- WHAT TO WORK ON: Quote exactly and only this range of lines in the data below: the line that holds "CONTACT (858, 18)" to the line that holds "CONTACT US (943, 87)", both included.

[Entries taken from a collection]
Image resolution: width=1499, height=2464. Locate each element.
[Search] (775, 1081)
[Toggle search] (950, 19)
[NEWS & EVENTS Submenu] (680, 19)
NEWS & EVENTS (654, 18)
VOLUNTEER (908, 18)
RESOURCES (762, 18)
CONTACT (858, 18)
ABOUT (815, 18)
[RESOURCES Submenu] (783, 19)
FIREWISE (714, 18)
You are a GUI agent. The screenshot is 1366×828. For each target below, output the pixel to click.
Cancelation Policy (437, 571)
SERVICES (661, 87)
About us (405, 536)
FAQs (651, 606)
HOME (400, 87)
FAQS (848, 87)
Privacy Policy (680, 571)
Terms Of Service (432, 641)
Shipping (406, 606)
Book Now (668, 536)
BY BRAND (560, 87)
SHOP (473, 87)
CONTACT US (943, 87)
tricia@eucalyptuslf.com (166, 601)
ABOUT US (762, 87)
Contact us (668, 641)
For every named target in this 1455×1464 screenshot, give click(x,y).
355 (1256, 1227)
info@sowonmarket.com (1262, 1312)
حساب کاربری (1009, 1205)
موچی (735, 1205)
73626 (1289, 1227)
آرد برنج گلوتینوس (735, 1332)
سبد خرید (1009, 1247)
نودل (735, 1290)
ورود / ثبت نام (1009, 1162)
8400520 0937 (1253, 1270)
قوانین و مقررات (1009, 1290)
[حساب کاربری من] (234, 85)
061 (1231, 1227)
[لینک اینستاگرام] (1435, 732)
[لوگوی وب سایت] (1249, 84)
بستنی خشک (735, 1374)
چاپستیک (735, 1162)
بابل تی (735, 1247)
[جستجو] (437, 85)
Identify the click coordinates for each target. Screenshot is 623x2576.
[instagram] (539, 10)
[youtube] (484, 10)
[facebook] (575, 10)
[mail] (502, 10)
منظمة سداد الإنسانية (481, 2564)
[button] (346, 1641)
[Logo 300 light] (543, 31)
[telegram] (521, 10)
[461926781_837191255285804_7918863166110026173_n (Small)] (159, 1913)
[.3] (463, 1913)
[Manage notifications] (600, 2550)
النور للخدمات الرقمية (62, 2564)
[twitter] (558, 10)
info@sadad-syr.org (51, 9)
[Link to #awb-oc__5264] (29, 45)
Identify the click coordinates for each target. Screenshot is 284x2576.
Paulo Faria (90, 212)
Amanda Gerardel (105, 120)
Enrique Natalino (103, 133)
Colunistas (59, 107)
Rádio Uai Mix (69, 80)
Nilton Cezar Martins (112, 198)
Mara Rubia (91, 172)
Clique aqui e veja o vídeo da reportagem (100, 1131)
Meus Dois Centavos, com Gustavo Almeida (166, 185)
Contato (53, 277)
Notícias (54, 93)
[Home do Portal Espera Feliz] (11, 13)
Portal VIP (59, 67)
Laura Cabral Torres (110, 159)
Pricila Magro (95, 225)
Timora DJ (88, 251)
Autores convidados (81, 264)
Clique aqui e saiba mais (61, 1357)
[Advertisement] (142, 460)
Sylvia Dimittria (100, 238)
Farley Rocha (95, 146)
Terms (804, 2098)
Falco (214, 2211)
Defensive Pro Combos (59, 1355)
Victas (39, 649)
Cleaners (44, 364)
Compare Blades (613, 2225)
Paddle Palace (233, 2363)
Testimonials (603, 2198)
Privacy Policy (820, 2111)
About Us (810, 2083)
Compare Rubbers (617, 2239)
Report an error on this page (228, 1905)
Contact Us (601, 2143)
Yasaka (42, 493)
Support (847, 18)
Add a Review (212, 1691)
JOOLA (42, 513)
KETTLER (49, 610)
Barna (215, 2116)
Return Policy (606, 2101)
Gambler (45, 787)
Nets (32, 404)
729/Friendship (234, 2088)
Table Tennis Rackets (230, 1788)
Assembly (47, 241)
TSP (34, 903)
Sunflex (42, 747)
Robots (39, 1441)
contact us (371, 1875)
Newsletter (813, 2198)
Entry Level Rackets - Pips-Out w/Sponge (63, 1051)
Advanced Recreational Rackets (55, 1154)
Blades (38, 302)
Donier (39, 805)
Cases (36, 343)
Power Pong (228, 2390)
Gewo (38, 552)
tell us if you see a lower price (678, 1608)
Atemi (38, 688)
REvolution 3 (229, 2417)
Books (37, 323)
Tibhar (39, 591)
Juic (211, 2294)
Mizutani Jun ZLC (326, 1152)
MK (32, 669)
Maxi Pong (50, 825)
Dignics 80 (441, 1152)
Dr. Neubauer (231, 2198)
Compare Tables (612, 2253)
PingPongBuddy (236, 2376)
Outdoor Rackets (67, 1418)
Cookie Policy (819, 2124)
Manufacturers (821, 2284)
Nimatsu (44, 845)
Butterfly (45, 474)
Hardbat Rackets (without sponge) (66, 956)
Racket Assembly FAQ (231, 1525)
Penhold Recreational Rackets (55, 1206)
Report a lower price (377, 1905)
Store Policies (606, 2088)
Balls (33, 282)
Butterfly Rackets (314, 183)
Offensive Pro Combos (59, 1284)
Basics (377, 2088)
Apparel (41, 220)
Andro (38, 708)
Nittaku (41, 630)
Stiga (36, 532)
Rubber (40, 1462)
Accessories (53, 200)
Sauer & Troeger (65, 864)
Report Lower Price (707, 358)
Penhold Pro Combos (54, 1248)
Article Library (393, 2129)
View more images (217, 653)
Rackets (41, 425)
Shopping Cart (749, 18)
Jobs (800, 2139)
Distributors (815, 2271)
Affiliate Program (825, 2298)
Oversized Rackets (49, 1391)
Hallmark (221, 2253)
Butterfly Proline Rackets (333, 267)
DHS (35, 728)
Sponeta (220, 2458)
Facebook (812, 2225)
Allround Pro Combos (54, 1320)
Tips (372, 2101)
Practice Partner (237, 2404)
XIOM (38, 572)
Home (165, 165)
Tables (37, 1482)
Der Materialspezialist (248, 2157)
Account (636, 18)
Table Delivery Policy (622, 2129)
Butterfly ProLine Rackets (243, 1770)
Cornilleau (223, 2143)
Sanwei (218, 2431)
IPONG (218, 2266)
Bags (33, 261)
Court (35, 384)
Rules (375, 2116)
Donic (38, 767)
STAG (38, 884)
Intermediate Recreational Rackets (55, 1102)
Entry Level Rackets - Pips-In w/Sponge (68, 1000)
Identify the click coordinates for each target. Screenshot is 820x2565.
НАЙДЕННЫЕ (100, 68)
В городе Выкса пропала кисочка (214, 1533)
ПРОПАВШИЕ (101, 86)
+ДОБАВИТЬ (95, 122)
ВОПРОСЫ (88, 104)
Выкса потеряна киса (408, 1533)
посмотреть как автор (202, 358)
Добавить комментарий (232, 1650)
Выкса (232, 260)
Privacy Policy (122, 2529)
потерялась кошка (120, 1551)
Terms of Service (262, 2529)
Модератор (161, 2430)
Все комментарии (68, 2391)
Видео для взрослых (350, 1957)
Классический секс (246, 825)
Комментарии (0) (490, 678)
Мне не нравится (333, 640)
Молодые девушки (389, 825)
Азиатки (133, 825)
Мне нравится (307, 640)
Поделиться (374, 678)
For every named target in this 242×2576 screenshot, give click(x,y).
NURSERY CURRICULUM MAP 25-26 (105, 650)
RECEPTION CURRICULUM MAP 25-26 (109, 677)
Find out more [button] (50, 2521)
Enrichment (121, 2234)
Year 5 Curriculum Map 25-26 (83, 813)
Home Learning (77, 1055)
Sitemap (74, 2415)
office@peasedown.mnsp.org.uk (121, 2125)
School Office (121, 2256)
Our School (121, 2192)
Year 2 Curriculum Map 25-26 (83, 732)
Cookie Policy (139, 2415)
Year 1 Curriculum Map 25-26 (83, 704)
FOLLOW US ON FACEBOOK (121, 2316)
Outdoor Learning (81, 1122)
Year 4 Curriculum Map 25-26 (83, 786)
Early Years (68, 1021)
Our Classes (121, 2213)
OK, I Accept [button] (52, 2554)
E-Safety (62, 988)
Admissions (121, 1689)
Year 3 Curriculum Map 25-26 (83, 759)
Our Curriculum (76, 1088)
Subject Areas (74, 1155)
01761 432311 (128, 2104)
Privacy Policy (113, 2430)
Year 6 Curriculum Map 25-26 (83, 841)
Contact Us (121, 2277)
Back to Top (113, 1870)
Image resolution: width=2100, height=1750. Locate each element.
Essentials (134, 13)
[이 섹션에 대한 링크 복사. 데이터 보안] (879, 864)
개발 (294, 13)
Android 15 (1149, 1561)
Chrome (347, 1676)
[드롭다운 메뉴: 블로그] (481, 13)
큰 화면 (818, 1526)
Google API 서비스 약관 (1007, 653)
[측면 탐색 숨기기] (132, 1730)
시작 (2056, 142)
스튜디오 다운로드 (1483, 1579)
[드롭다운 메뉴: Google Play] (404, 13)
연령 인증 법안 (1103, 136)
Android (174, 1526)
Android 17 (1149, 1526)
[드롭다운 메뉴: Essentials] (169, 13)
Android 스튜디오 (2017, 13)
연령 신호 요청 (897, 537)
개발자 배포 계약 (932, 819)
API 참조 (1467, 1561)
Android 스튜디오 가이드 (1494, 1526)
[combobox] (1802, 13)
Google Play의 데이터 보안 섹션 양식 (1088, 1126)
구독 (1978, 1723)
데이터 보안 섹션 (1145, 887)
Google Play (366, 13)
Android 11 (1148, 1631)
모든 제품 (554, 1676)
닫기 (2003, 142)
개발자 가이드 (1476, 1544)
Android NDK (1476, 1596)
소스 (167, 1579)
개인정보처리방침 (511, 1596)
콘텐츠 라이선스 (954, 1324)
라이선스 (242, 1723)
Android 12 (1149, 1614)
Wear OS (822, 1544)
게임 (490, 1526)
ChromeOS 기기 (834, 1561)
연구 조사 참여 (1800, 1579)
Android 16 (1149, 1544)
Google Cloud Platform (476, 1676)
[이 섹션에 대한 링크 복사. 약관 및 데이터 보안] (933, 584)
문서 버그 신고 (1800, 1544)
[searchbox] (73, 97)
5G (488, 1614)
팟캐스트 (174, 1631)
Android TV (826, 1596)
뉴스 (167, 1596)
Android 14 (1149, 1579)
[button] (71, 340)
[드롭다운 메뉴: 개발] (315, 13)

- ANSWER SECTION:
CONTACT (858, 18)
ABOUT (815, 18)
[RESOURCES Submenu] (783, 19)
FIREWISE (714, 18)
You are a GUI agent. The screenshot is 1366×828. For each target below, output the pixel to click.
Cancelation Policy (437, 571)
SERVICES (661, 87)
About us (405, 536)
FAQs (651, 606)
HOME (400, 87)
FAQS (848, 87)
Privacy Policy (680, 571)
Terms Of Service (432, 641)
Shipping (406, 606)
Book Now (668, 536)
BY BRAND (560, 87)
SHOP (473, 87)
CONTACT US (943, 87)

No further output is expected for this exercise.